### What to produce
Every record must reappear in the answer exactly as given.

### Collected data

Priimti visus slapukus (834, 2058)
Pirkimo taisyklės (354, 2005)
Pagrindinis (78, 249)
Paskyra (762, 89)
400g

### Solution to this exercise
Priimti visus slapukus (834, 2058)
Pirkimo taisyklės (354, 2005)
Pagrindinis (78, 249)
Paskyra (762, 89)
400g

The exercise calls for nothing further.